Unless we play by the rules, we would never learn anything from one another. Murov waved Lammelle into one of the two places set at the table, and a cook—a burly Russian man—immediately produced coffee mugs and set a bottle of Rémy Martin and two snifters on the table.
That’s really a little insulting, Sergei, if you thought I was going to oblige you by getting sauced and then run my mouth.

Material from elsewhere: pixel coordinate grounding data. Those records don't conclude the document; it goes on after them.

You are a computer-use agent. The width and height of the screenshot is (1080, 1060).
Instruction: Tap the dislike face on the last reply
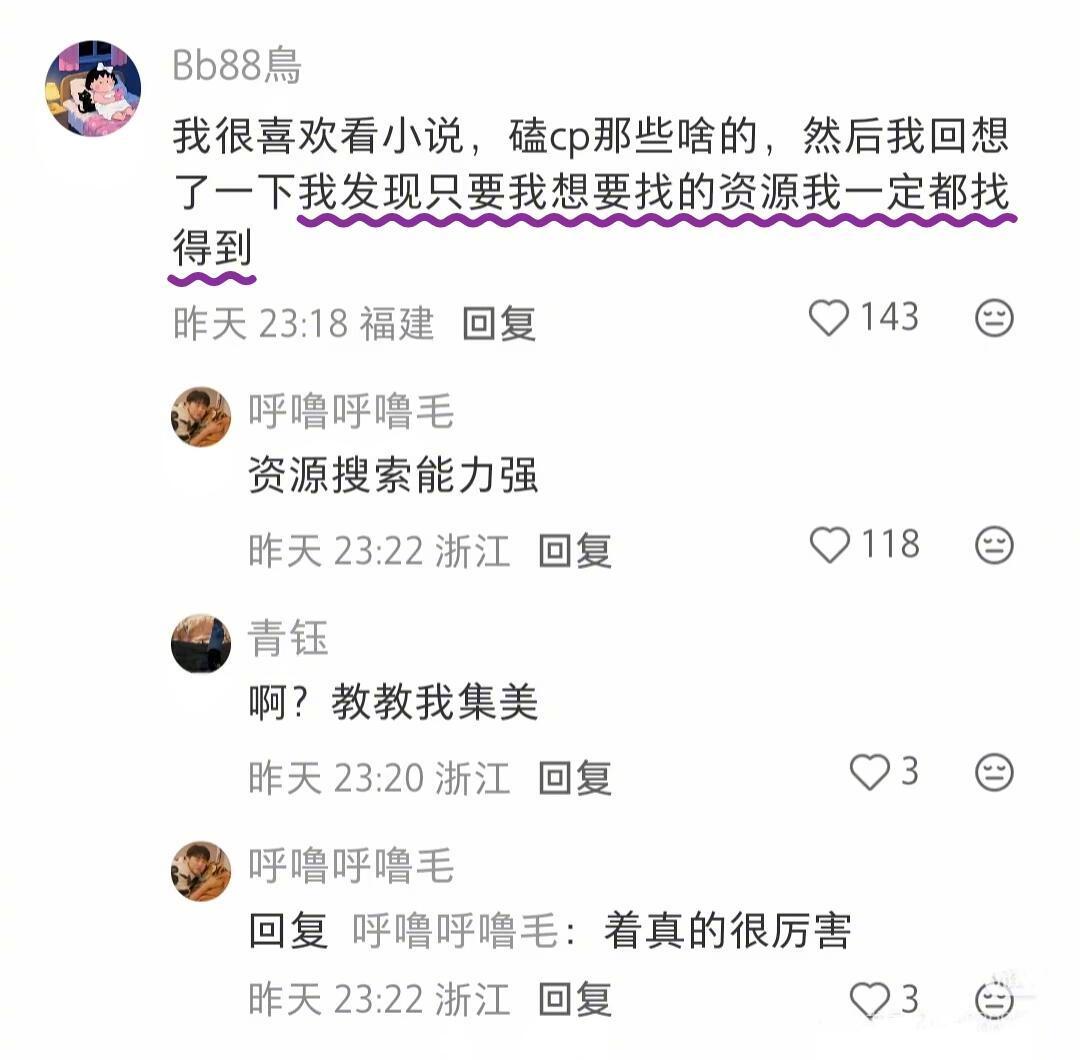click(994, 999)
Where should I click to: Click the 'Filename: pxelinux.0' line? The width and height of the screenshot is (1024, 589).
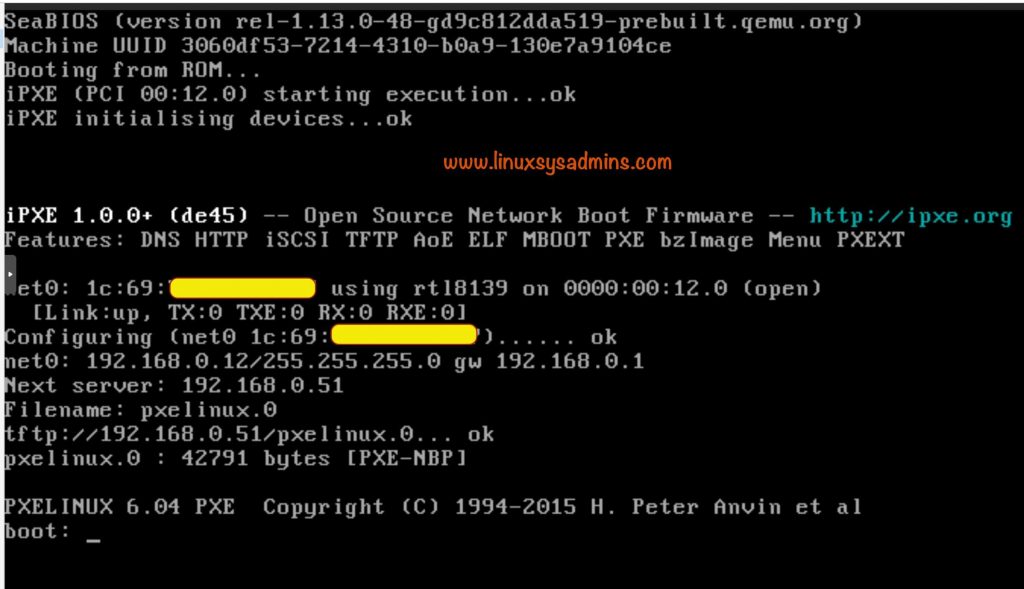[141, 410]
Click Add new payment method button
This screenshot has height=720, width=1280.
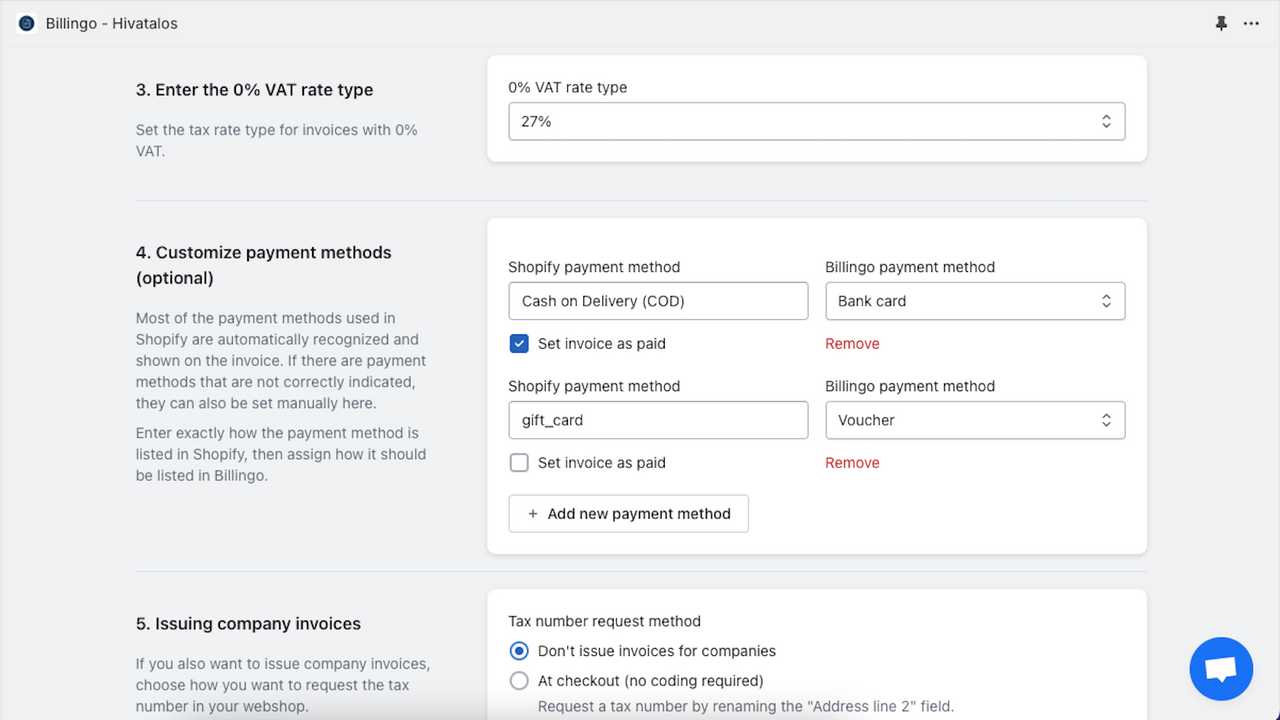click(628, 514)
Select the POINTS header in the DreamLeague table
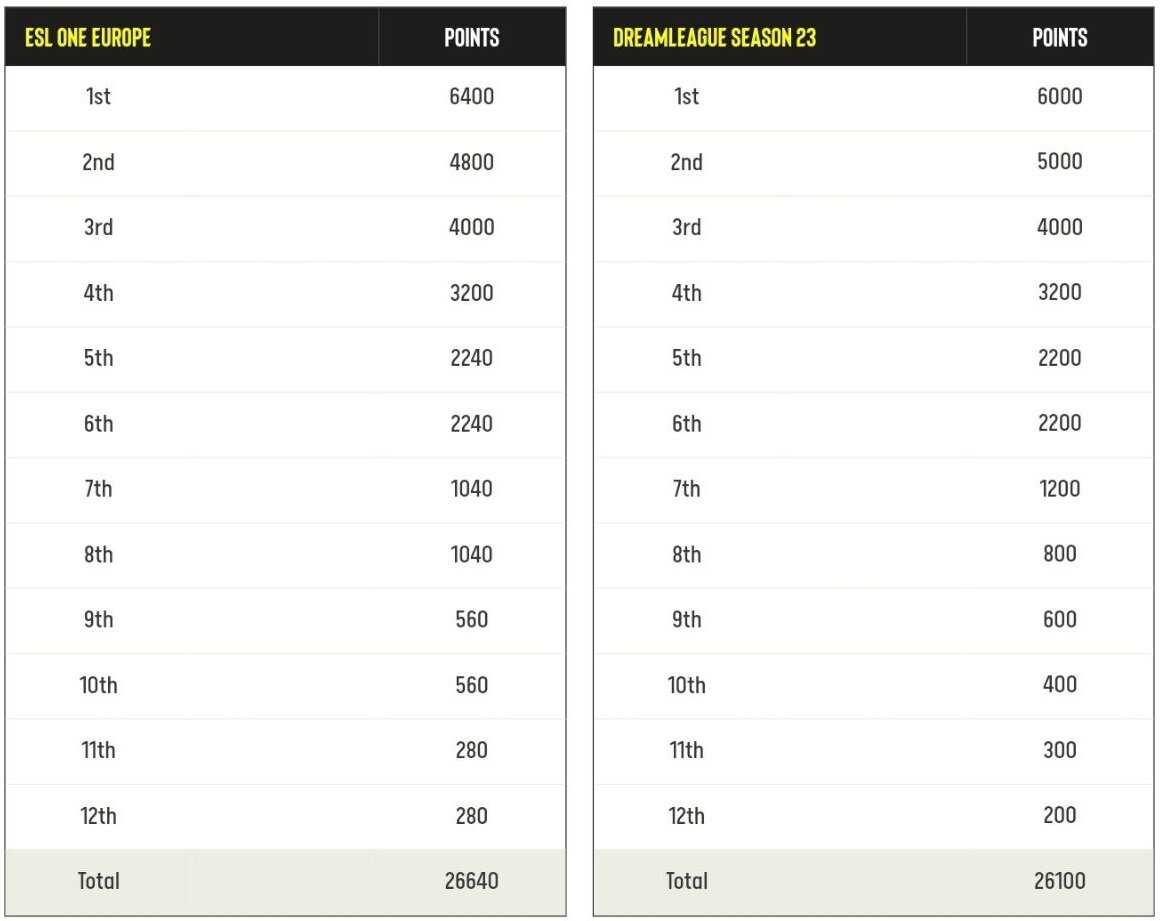1163x921 pixels. [1060, 38]
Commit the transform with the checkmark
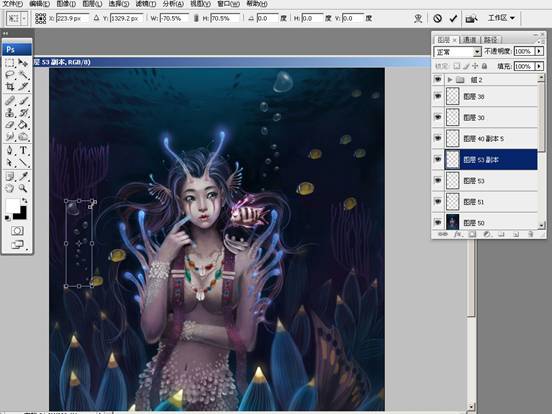The width and height of the screenshot is (552, 414). [453, 18]
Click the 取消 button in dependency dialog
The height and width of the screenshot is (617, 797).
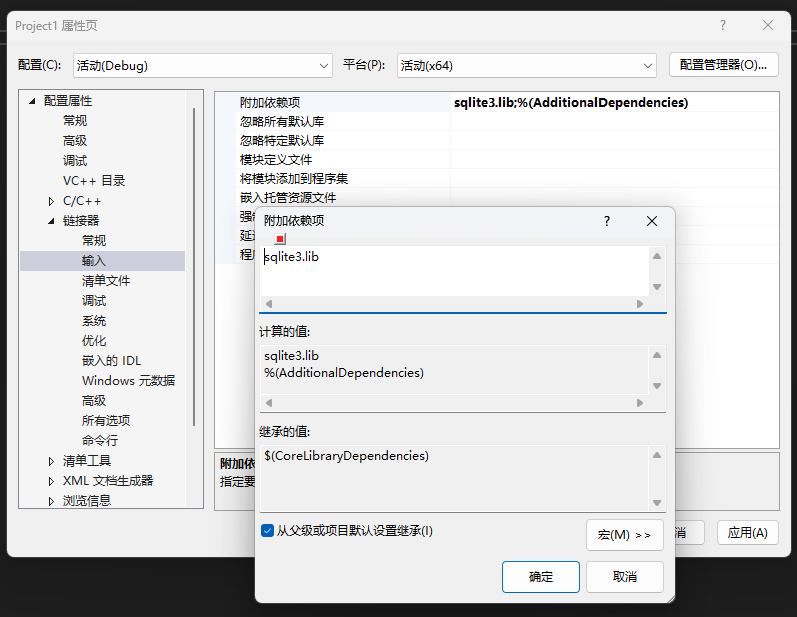[624, 577]
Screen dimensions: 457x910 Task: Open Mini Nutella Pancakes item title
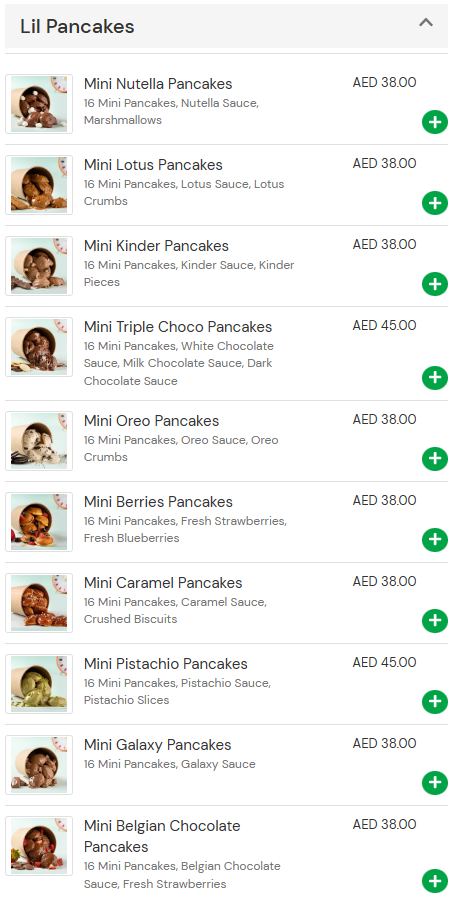point(158,84)
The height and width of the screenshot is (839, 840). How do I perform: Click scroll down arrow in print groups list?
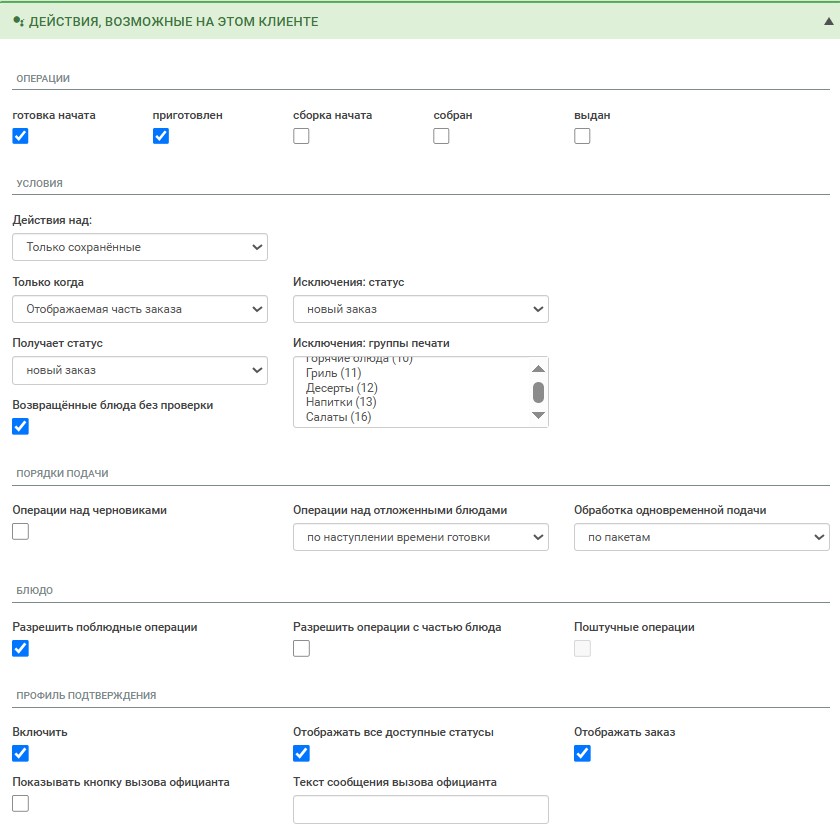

Or it could simply be standard procedure: “Put the booze out. The worse that can happen is that the American won’t touch it.”
“I asked Cyril to make eggs Benedict,” Murov said. “That all right with you, Frank?”
“Sounds fine,” Lammelle said, “but looking the gift horse in the teeth, can we get on with this? I really have to get back to the office.”
“Just as soon as he lays the eggs Benedict before us, I’ll ask Cyril to leave us.”
“I hardly know where to begin,” Murov said as he finished his breakfast.
The hell you don’t.
Item two on your thoughtfully prepared agenda—item one being put out the Rémy Martin—was to suggest you don’t know what you’re talking about and simply are going to have to wing it and thus be at my mercy.
“How about this?” Murov went on. “I think there are certain areas where cooperation between us would be mutually advantageous.”
“Does that mean, Sergei, that I have something you want, and you hope that what you’re going to offer me will be enough to convince me I should give it to you?”
Murov considered that a moment, then shrugged, smiled, and nodded.
“You can always see right through me, Frank, can’t you?”
“Only when you want me to, Sergei. If you don’t want me to ...”
“I know how to neutralize Congo-X,” Murov said.
Now, that’s interesting!
Starting with: How does he know that we’re calling it Congo-X?
“I didn’t know you had assets in Fort Detrick. Now I’ll have to tell the counterint
elligence guy there to slit his wrists.”
“I have people all over. Almost as many as you do, Frank.”
“Did your assets tell you that we’ve already just about figured out how to neutralize Congo-X?”
“They told me Colonel Hamilton has had some preliminary success,” Murov said.
I don’t think there’s an SVR agent inside Detrick.
What I think we have is some misguided noble soul, a tree-hugger—or a half-dozen of them—who is making his—or their—contribution to world peace and brotherhood among men by feeding anything they think is another proof of our innate evilness to the Russians, who are no longer godless Communists, and thus no longer a threat.
The proof of how good they are now is that when they reburied the tsar and his family in Moscow, Vladimir Vladimirovich Putin was there on his knees. Somehow that photograph of that born-again Christian made front-page news all over the world.
“Just for the sake of conversation, Sergei, what have I got that you want?”
“Colonel Dmitri Berezovsky and Lieutenant Colonel Svetlana Alekseeva.”
“Since you have assets all over, Sergei, I’m really surprised you don’t know that we don’t have either of them, and never have had.”
“But in a manner of speaking, Frank, if you have someone who has anything—a bottle of Rémy Martin, for example—wouldn’t it be fair to say you also have that bottle of cognac?”
“If you’re suggesting I have someone who has your two defectors, I don’t. And I think you know that, Sergei.”